Isorenieratane is an aryl isoprenoid (i.e. contains at least one aromatic ring and an isoprenoid chain). Isorenieratane is diaromatic (two aromatic rings), contains 40 carbons and is synthesised by Chlorobiaceae (a type of brown-pigmented green sulfur bacteria). It also has a 2,3,6 trimethyl substitution pattern if your into that sort of stuff.
In modern settings, Chlorobiaceae are found in stratified lakes and silled fjords. We do not find them in the open ocean*. What I find interesting is that Chlorobiaceae require both light and hydrogen sulfide to survive. This means that Chlorobiaceae are anoxygenic phototrophs. They do not need oxygen.
Therefore, Chlorobiaceae = Isorenieratene = sulfidic (or euxinic) conditions.
Application to the past
Why would a palaeoclimatologist care about this weird compound? Let’s use the Cretaceous (145-65Ma) as an example. The Cretaceous was warm. Very warm. The tropics were warm (>34°C) and the poles were warm (>20°C). In summary, it was warm.
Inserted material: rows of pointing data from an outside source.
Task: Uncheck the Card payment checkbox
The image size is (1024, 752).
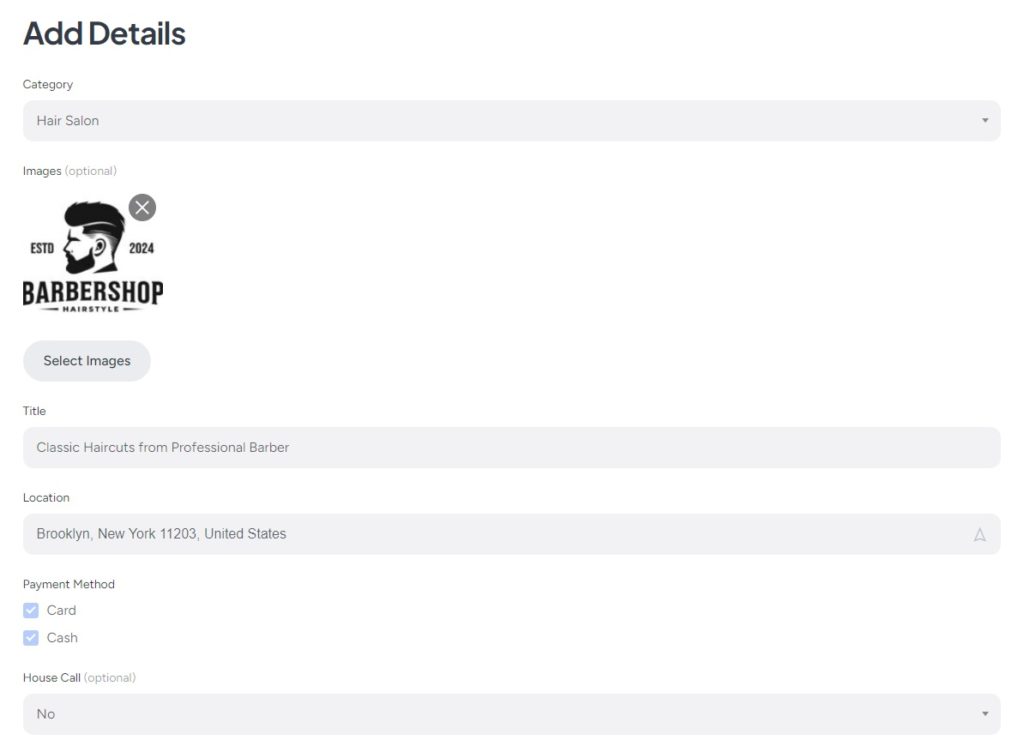Action: (x=31, y=609)
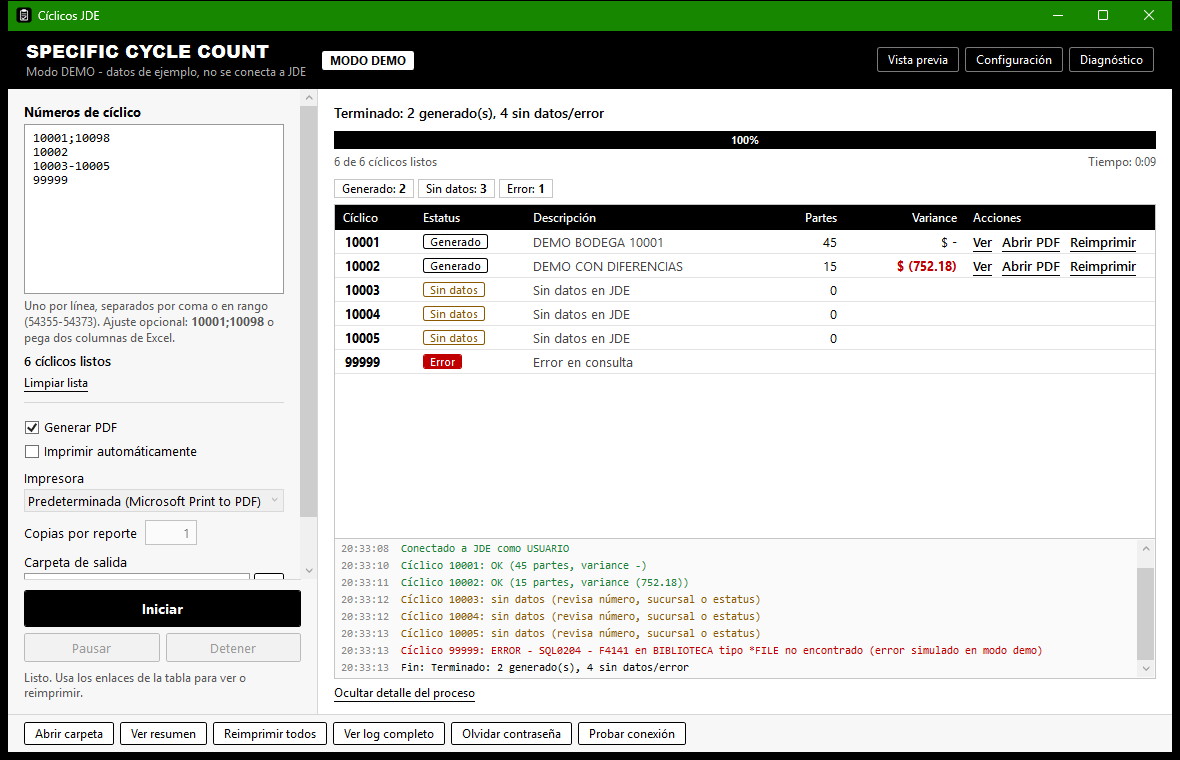
Task: Click the scroll-up arrow of the left panel
Action: coord(309,98)
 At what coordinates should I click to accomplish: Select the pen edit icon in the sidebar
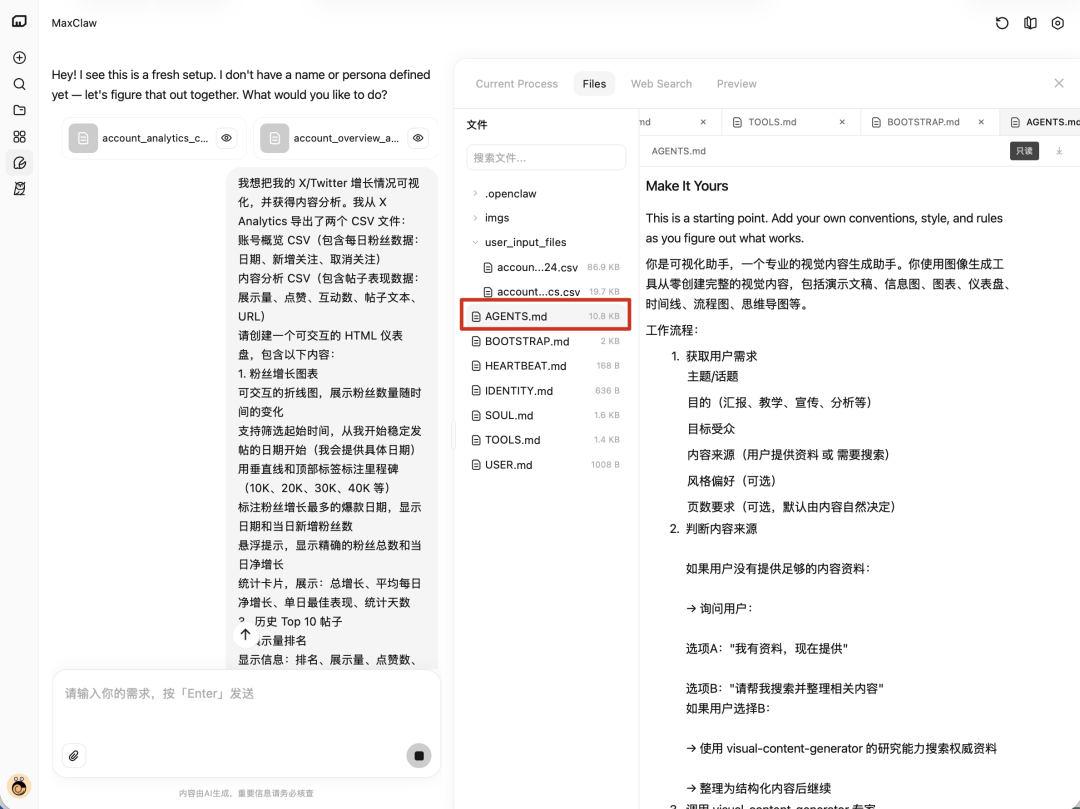pyautogui.click(x=19, y=162)
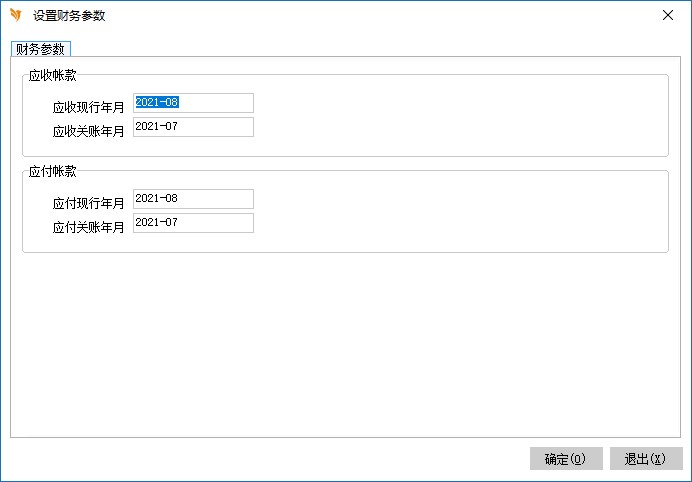Image resolution: width=692 pixels, height=482 pixels.
Task: Click the 应收关账年月 input field
Action: (193, 127)
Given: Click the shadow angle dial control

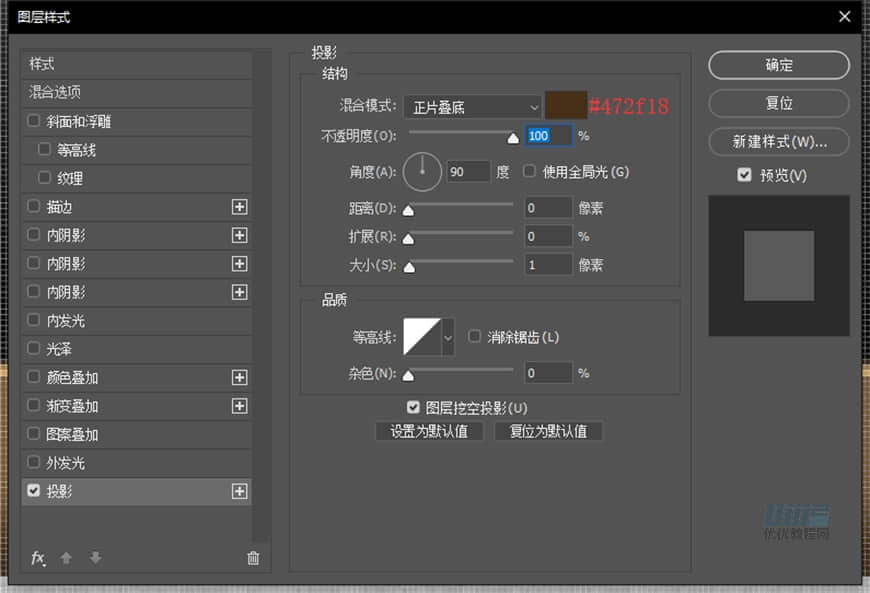Looking at the screenshot, I should 422,171.
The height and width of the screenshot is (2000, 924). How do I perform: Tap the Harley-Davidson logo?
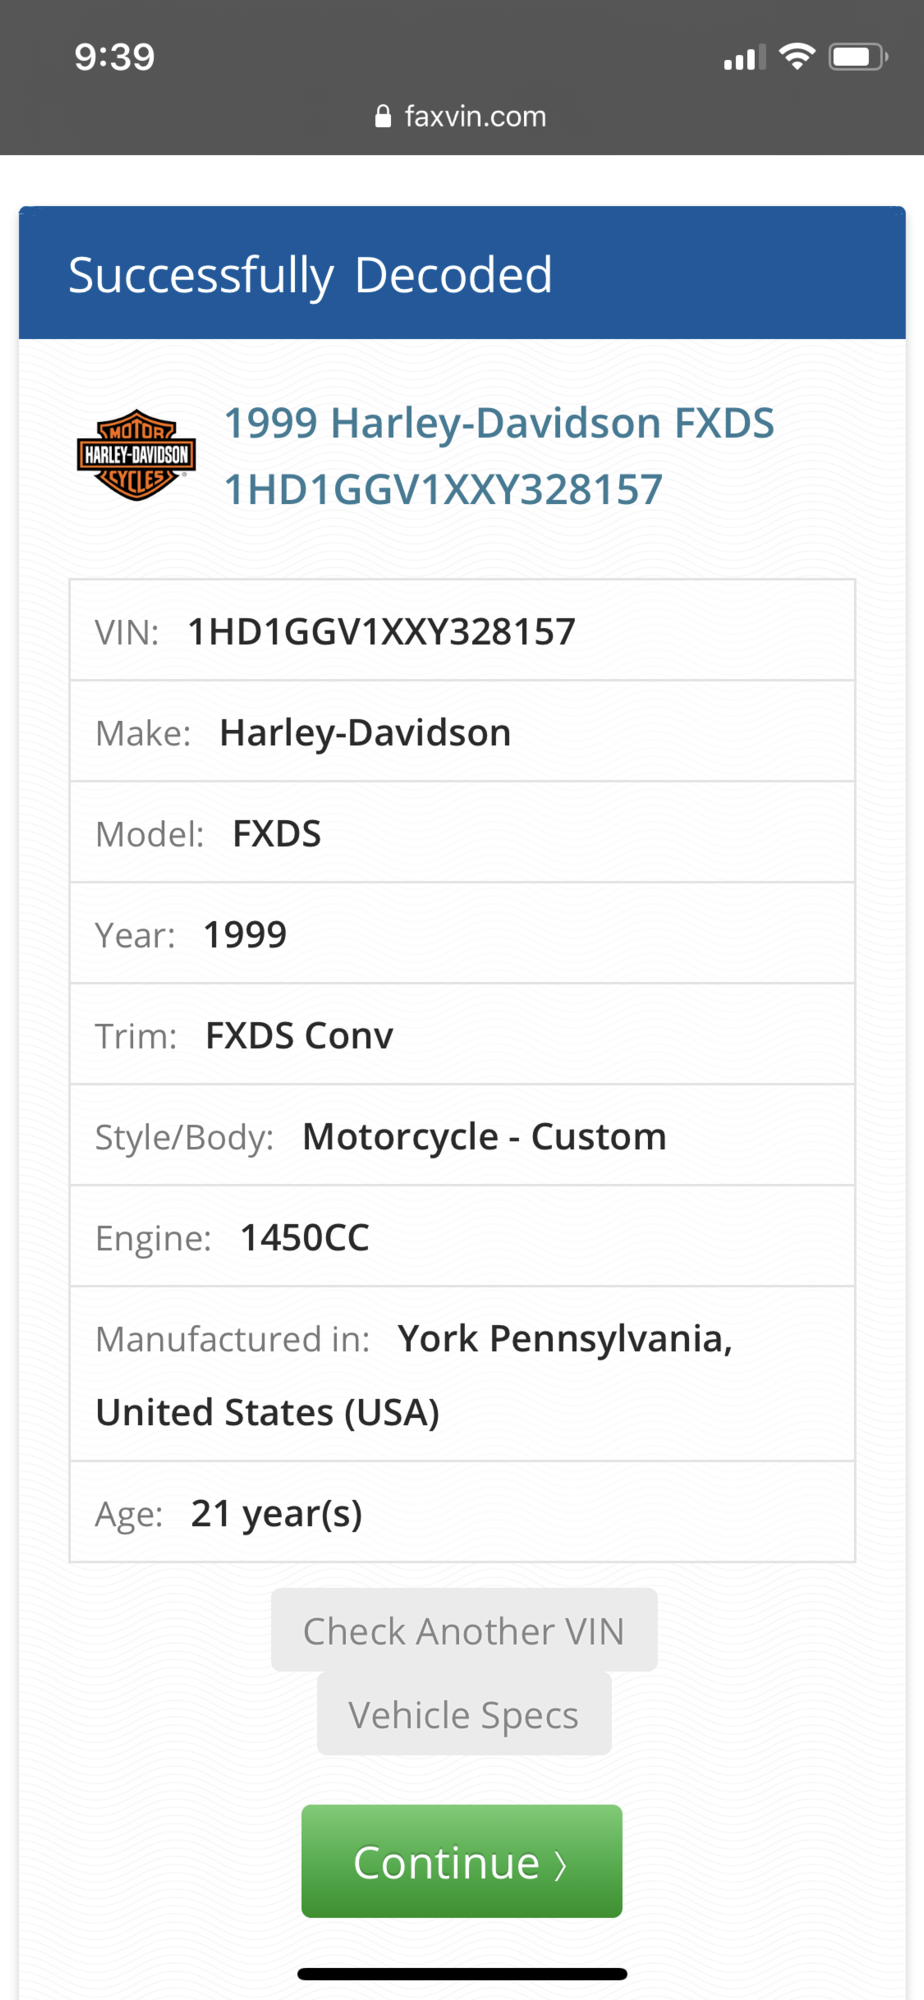coord(136,455)
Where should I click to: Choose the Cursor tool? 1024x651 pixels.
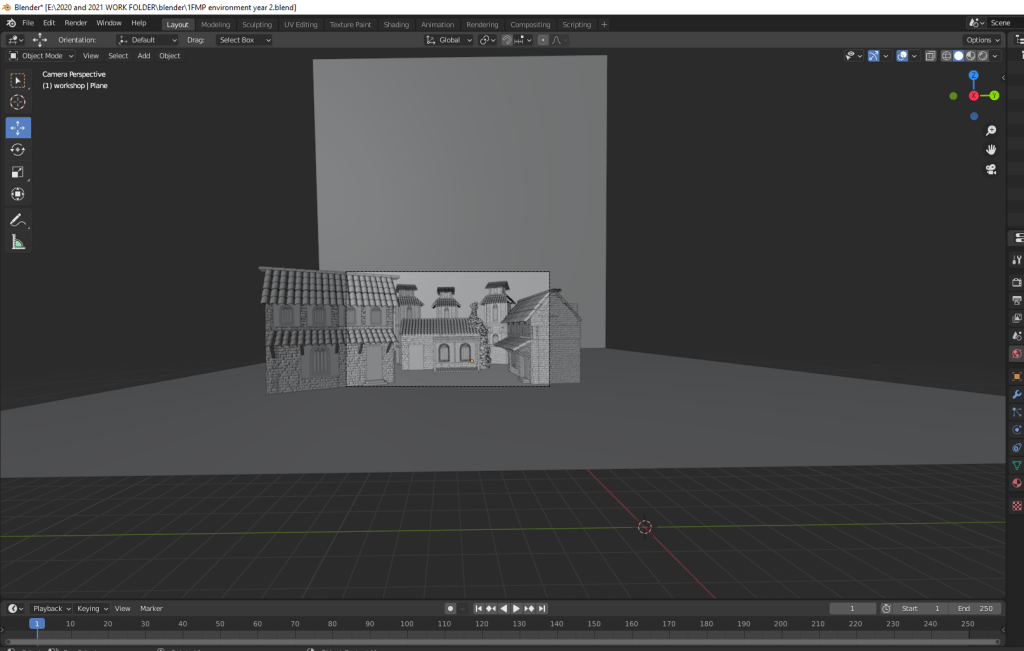18,102
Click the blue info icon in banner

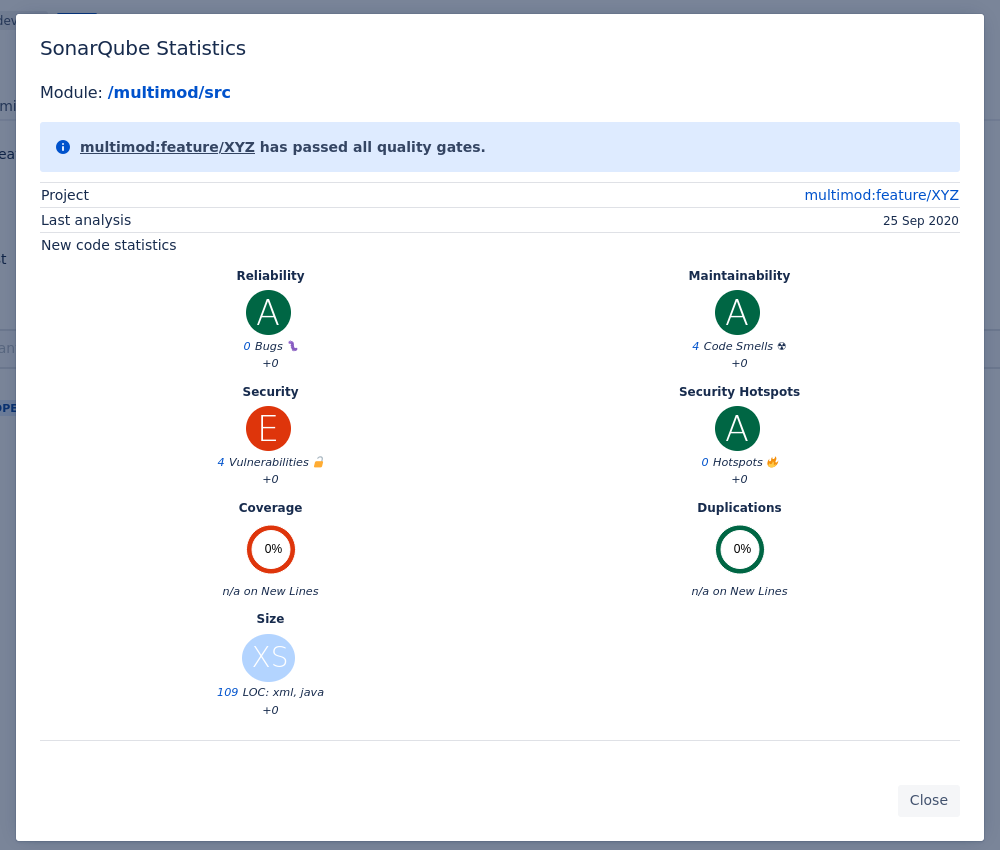[63, 147]
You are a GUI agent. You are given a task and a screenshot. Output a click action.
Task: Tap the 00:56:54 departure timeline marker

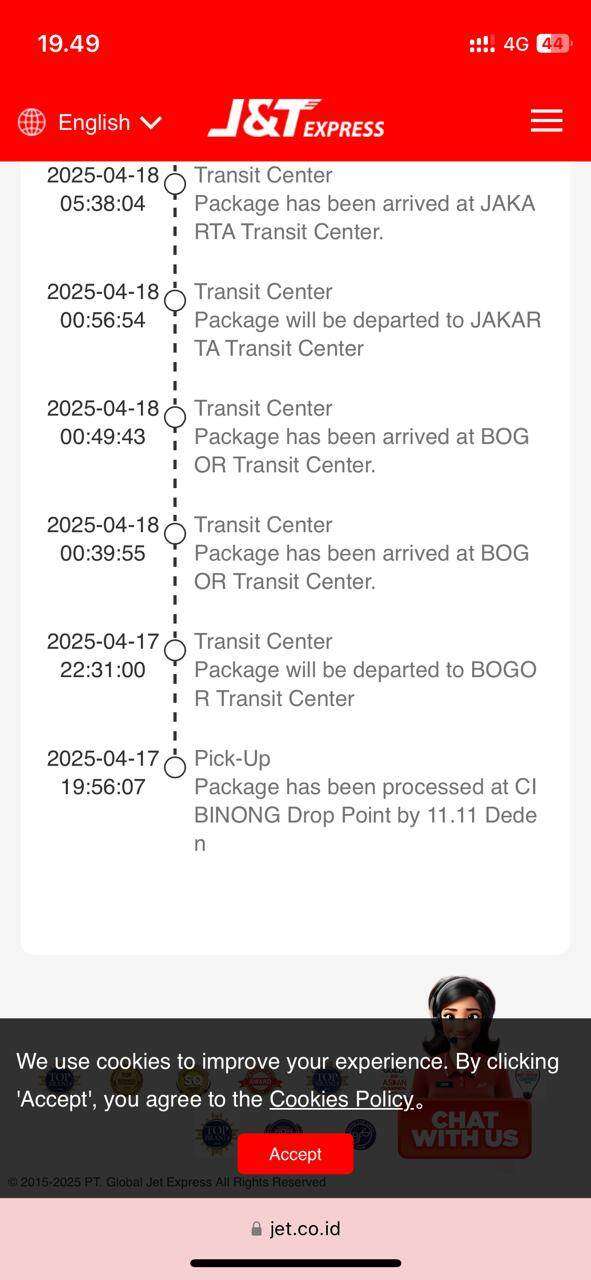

During the Cretaceous, there were at least five oceanic anoxic events (OAEs). These events were associated with widespread ocean anoxia and massive organic carbon burial. During these events, we find lots of Isorenieratane. Therefore, Cretaceous OAEs were assosicated with periods of photic zone euxinia. And I think that is pretty neat.
If you find Isorenieratene it does not always mean photic zone euxinia. For example, Isorenieratene can be found in microbial mats. Other problems include the potential formation of β-Isorenieratene from β-carotene, a photosynthetic pigment that requires light and oxygen (note: not hydrogen sulfide) and the difficulty of getting compound specific carbon isotope measurements (δ13C).
* except for the Black Sea which is crazy anyway
References: see Brocks et al. (2008: GCA), Summons and Powell (1986, Nature) and Koopmans et al. (1996) for more detail. Most of this blog is based upon the aforementioned source material.